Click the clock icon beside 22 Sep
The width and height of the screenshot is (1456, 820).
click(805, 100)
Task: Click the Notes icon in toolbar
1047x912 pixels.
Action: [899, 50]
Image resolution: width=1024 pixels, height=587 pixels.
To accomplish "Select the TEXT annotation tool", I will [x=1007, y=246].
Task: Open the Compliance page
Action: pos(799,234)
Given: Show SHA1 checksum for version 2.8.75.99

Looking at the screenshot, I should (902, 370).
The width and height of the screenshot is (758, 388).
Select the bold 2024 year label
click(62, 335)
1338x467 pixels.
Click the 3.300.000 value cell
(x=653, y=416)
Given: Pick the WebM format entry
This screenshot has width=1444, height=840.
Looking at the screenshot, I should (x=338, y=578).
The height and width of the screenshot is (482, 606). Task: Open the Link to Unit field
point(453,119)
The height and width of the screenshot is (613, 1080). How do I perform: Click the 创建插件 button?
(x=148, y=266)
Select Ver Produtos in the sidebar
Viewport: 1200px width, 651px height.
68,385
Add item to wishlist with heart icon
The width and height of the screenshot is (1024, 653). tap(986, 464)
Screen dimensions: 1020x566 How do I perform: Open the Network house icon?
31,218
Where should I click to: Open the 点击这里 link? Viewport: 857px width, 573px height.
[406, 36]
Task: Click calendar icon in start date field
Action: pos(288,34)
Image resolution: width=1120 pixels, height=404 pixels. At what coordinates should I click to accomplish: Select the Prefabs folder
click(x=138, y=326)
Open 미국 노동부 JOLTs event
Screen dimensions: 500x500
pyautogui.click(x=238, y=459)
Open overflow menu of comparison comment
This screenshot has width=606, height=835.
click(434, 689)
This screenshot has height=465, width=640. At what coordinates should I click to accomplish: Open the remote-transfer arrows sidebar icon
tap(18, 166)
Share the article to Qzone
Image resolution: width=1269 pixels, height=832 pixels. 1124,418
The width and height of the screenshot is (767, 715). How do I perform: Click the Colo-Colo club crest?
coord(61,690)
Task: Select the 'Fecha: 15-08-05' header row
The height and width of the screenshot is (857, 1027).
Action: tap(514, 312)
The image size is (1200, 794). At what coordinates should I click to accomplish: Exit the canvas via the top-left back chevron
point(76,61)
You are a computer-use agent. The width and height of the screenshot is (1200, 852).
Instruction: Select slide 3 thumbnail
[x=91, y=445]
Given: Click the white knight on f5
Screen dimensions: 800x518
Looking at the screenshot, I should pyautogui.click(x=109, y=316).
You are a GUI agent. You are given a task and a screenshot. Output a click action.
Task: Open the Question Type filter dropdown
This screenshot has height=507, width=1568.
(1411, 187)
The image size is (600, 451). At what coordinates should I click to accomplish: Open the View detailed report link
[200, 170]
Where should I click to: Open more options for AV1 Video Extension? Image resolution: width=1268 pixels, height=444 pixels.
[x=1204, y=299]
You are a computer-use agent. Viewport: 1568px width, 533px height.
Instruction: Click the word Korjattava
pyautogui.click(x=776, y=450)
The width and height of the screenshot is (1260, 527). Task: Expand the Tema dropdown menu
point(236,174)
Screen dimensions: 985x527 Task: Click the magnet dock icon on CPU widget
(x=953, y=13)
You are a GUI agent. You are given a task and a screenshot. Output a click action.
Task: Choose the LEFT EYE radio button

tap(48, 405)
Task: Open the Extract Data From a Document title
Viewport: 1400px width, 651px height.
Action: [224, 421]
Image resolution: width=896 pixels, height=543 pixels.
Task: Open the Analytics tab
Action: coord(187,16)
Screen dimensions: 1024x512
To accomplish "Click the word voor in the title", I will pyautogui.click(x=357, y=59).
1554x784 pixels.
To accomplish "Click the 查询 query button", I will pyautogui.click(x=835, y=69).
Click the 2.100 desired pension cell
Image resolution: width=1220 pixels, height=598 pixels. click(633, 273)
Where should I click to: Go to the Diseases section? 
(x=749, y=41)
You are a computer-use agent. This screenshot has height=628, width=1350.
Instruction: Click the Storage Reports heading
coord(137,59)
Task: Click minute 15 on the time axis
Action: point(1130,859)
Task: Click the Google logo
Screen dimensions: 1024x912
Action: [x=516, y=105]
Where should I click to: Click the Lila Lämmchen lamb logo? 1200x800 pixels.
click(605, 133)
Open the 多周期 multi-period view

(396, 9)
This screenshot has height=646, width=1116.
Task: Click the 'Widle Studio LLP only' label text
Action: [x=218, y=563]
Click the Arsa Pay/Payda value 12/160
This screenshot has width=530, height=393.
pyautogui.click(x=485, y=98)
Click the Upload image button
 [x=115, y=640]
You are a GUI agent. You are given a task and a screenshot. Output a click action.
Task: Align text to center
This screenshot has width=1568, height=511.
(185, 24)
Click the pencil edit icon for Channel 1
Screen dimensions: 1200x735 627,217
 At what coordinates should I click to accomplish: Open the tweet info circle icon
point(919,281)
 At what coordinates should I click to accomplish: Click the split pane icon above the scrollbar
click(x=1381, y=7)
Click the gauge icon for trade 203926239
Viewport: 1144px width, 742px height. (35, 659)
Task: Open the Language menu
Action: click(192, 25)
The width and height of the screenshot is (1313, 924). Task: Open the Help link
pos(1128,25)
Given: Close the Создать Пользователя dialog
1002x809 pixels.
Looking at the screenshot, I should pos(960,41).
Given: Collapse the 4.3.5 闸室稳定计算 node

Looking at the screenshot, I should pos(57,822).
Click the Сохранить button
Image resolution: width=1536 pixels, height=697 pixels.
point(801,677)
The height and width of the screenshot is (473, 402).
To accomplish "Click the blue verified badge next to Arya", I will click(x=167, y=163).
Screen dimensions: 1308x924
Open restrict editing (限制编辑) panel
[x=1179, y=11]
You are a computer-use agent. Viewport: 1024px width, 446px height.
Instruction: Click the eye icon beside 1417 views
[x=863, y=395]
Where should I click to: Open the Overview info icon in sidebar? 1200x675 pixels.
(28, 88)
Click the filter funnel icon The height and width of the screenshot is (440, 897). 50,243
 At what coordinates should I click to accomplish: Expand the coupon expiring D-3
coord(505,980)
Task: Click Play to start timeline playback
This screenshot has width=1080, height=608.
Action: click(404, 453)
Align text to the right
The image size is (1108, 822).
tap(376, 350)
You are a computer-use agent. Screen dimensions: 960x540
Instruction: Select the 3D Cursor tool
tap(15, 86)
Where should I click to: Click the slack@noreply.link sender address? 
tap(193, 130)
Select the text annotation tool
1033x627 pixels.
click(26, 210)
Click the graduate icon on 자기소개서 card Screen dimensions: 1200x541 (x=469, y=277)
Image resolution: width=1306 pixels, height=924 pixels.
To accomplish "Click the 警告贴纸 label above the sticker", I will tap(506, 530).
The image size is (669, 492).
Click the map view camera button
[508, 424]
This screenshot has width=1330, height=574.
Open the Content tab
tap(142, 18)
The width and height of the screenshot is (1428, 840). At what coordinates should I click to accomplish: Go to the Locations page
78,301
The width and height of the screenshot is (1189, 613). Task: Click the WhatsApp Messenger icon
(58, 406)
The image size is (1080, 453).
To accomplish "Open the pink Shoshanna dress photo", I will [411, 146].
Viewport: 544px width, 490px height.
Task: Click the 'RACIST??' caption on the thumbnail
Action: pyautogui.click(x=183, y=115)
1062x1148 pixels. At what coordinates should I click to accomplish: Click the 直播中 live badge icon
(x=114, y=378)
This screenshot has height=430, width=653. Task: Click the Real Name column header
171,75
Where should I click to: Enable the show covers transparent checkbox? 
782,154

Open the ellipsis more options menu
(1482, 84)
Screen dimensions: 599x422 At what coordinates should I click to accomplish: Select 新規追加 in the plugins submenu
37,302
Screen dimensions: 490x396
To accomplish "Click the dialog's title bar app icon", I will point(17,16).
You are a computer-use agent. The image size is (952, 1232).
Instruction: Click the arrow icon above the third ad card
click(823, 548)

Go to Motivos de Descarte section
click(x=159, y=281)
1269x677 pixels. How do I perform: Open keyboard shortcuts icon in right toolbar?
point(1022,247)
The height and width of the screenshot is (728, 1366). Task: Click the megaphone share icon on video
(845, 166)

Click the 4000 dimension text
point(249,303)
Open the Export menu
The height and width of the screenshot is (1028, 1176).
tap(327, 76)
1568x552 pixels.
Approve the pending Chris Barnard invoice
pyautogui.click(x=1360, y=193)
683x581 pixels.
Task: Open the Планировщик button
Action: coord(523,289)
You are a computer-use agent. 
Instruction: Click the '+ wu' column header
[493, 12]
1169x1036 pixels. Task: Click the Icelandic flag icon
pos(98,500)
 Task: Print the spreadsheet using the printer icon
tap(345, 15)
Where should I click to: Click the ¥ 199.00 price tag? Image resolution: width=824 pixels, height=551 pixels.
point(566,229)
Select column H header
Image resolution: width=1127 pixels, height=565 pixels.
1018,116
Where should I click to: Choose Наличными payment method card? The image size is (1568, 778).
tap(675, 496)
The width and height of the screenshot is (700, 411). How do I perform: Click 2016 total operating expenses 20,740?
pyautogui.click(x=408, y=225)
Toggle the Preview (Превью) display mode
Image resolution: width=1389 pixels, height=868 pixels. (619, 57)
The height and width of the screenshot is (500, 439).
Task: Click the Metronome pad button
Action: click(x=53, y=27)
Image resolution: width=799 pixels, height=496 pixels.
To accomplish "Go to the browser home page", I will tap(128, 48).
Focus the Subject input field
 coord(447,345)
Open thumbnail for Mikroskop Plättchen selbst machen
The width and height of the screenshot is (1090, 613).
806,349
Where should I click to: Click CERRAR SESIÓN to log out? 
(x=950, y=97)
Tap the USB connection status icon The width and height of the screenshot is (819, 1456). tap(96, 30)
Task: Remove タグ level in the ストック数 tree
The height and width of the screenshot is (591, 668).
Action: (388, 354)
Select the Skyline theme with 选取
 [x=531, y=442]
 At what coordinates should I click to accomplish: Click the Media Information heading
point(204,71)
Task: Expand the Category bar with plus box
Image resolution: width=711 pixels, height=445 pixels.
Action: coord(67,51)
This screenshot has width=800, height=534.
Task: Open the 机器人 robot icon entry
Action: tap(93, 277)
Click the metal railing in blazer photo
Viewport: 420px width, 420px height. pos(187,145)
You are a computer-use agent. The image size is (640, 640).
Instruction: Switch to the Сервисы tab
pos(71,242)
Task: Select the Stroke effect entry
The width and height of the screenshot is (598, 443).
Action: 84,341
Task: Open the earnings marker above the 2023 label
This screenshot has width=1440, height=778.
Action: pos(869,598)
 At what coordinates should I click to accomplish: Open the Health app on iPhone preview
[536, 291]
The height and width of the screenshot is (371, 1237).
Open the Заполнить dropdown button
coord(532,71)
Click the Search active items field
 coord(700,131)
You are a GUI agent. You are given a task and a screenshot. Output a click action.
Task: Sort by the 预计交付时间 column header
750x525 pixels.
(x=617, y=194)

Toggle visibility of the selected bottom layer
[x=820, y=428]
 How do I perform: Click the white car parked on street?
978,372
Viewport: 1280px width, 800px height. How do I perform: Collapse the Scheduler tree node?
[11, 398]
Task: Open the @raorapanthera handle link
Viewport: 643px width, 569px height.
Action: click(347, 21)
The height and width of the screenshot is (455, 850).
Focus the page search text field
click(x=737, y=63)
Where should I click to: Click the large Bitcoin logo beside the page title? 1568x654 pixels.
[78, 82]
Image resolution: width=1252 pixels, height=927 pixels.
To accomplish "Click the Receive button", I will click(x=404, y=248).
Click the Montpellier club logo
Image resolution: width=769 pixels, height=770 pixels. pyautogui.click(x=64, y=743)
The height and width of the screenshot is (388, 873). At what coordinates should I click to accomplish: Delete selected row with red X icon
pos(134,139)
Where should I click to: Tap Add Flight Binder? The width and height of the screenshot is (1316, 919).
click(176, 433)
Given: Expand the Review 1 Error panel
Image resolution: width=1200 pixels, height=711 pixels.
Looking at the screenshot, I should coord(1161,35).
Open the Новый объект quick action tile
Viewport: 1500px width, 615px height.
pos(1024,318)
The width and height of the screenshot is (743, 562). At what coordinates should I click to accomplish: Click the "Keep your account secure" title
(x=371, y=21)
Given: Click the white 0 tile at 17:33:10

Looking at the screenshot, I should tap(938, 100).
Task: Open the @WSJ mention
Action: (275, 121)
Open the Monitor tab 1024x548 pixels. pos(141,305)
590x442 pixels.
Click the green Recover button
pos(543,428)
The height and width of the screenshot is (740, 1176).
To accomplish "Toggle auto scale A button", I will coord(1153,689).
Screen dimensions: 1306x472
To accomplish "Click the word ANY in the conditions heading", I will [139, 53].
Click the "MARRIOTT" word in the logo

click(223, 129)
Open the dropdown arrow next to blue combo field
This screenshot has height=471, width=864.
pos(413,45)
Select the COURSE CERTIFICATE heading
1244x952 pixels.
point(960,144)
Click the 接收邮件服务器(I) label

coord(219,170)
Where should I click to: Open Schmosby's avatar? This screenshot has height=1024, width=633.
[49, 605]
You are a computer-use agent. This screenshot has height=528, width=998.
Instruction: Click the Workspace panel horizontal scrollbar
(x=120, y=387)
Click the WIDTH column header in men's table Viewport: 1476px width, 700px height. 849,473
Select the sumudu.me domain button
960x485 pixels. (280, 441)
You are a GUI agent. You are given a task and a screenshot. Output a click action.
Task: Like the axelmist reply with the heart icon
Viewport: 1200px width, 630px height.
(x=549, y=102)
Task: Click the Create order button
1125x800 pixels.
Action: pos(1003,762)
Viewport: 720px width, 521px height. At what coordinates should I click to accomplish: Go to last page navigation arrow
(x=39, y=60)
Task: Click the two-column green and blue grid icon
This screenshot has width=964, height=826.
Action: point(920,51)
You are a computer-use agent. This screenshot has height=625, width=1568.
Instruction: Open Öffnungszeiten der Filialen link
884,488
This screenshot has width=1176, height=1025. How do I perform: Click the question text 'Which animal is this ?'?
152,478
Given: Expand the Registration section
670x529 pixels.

----------------

_Description of the task:_ Of the entries above, repeat exactly the lines between the line with "Open the Monitor" and the line with "Screen dimensions: 1306x472", inclusive, and no others.

_Answer to this exercise:_
Open the Monitor tab 1024x548 pixels. pos(141,305)
590x442 pixels.
Click the green Recover button
pos(543,428)
The height and width of the screenshot is (740, 1176).
To accomplish "Toggle auto scale A button", I will coord(1153,689).
Screen dimensions: 1306x472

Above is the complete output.